David Olphert

Personal information
- Full name: David Mark Olphert
- Born: 10 January 1969 (age 57) Derry, Northern Ireland
- Batting: Right-handed
- Bowling: Left-arm medium
- Relations: Conor Olphert (son)

Domestic team information
- 1998: Ireland

Career statistics
| Competition | First-class |
| Matches | 1 |
| Runs scored | 1 |
| Batting average | 0.50 |
| 100s/50s | 0/0 |
| Top score | 0 |
| Balls bowled | 24 |
| Wickets | 0 |
| Bowling average | – |
| 5 wickets in innings | – |
| 10 wickets in match | – |
| Best bowling | – |
| Catches/stumpings | 0/– |
- Source: Cricinfo, 21 October 2018

= David Olphert =

Irish cricketer

David Mark Olphert (born 10 January 1969) is a former Irish first-class cricketer.
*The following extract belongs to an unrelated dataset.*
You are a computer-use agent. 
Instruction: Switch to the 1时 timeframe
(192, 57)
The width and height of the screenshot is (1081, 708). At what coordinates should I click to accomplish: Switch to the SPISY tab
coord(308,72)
Olphert was born at Derry and was educated at Strabane High School. A useful batting all-rounder at club level, he played one first-class cricket match for Ireland against Australia A at Dublin in 1998. In a heavy Irish defeat, Olphert bowled four overs for 28 runs, without taking a wicket in the Australian's first-innings; batting twice in the match, he was dismissed in Ireland's first-innings without scoring by Adam Dale, while in their second-innings he was dismissed by Brendon Julian after making a single run. He was not selected again for Ireland after this match. Outside of cricket, he works as a plumber.